Chapter 7
Alora
If I close my eyes I can still feel Lord Velroy’s slimy breath on my neck. His grip still etched into my mind. I hate that he’s made me feel weak and vulnerable, that he almost took from me. That he did take from me. It might not have progressed to that but he did steal from me.
I can’t help but feel the filth on my skin, like I’ll never be clean again.
Right now I miss the warmed pools of Rivers End.
If only I could sink beneath the surface of those waters and let out the screams that burn in my chest to be free.
If only I could sink my fingers into the sand at the bottom of those pools and rake it over my skin to wash away the traces of him.
I wish I had opened his brain under my heel, but the truth was that he could have easily done that to me earlier.
He was a Melder. I hadn’t expected that. It was foolish of me to assume all magical folk in Astoria would be sympathetic to our cause. Of course I knew that both sides of this war had people from magical lines and nonmagical.

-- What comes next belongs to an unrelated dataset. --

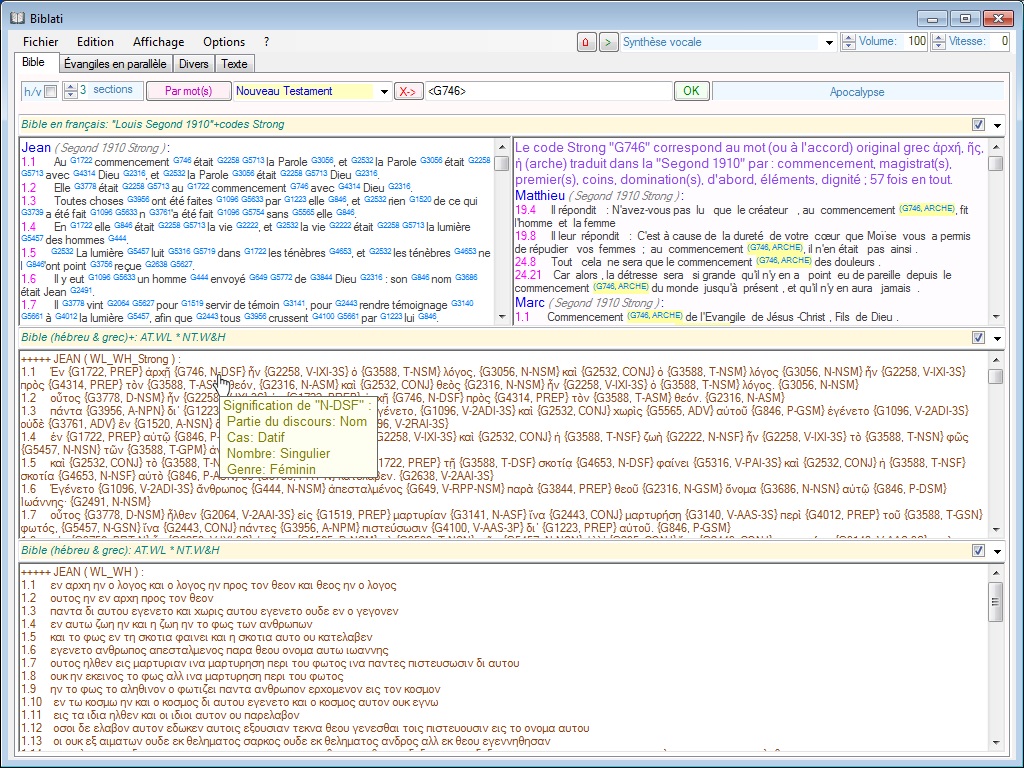Uncheck the second Hebrew & Greek panel checkbox

[978, 551]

It’s difficult for me to understand how those in alignment with the king, and possessing magic, wouldn’t see his treatment as cruelty.

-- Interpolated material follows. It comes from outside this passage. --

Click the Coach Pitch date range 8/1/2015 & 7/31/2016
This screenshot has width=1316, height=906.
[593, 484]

I mean, the bastard has a brood of women for breeding, even though he can’t father a child, and men for pleasure.
Magical folk who had lives and independence before they were sequestered to the king’s menagerie.
Horror stories have only just started surfacing in the last few turns, but the king has been using us as bargaining chips with the rest of the continent. Some of us fled to nearby kingdoms that welcomed us as kin.
“Goddess help me.” My fragmented voice squeaks out of my throat.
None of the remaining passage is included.